Oral History #1 Henry E. Clepper

Henry E. Clepper was interviewed by Elwood R. Maunder of the Forest History Society in 1975. Born in Lancaster, Pennsylvania 1901, Clepper graduated from Pennsylvania State Forest Academy at Mont Alto in 1921 with the degree of Bachelor of Forestry. He soon left his post in state government to assume the position of associate editor of The Journal of Forestry. In 1936, Clepper moved to Washington, D.C. to become an information specialist in the United States Forest Service.

Interview

Bracketed information has been added by the editor for clarity. Ellipses (…) indicate that text has been omitted.

Interviewer: Would you discuss what you remember about the academy and people at Mont Alto?

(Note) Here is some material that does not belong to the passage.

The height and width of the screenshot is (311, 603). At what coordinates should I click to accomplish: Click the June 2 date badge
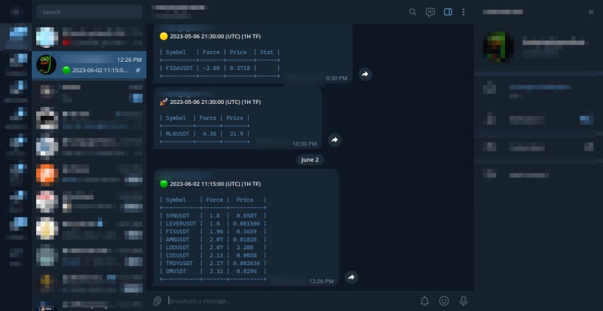310,160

Clepper: The history of the institution is an interesting one as regards forestry education. One has to introduce its history by mentioning one of the eminent men of America, Dr. Joseph Trimball Rothrock, who in 1886 helped establish the Pennsylvania Forestry Association, helped establish the Department of Forestry in Pennsylvania, and was the first Commissioner of Forestry. After he saw the commonwealth acquire nearly a million acres of state forests and found there was no institution in the state that would be willing to prepare young men for careers as foresters to manage state forests, he asked the University of Pennsylvania to begin a curriculum in forestry. He was turned down by the University of Pennsylvania as well as by the Pennsylvania State College, so in 1903 the state legislature, at his request, adopted a law providing for what was first called a school of forest wardens but became almost immediately known as the Pennsylvania State Forest Academy.

Interviewer: Are young men today [1975] who seek the same kind of careers afforded as much opportunity to get an academy-like training in forestry as was true then? Or have the professional schools tended to foreclose that possibility to a great extent?

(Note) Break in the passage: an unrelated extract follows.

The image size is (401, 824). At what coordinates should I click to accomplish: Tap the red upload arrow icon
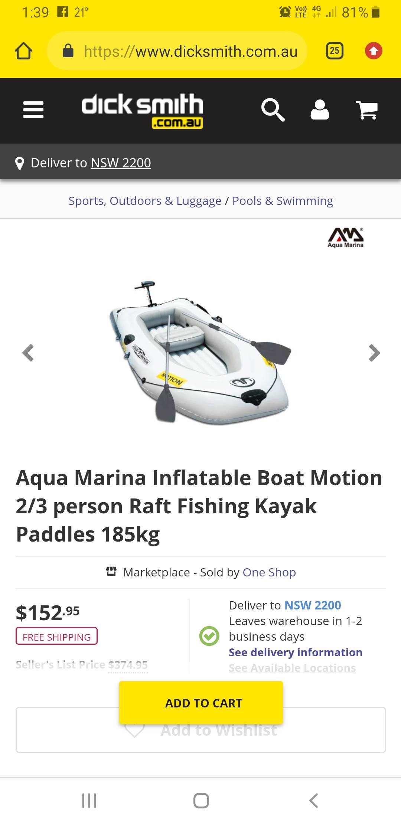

Clepper: My friends in professional education have taken considerable pride, which is merited, in the development of curriculums that are broader, containing more cultural subjects, based more profoundly on the humanities than was the case when I went to school. Back in the early years of forestry education in America—roughly the period 1900 to 1920—the emphasis was on practical fieldwork and technical knowledge. They were technical schools in the highest sense. Many a young man graduated from forestry school in those days without having studied much English and without having done any required reading of the classics, but he had a thorough knowledge of how to estimate timber, erect fire towers, construct roads and trails, and manage field crews. Perhaps that was the kind of training that was most needed for the period. The curriculums today have much less of the so-called hardware courses that the forestry student was expected to complete years ago. For example, one of the courses we had to pass was in truck and automobile mechanics. Why? Simply because in those days roads in the mountains were primitive and paved highways were few. Skilled mechanics and garages were in towns and cities. A forester in charge of a state forest had equipment, which in those days frequently broke down, so that he had to know something about the repair of it. Even though he may not make the repair himself, he had to be able to direct others in what to do. This is probably a minor matter, and I don’t think any dean of forestry today would, for a moment think of having truck and automobile mechanics even as an elective course.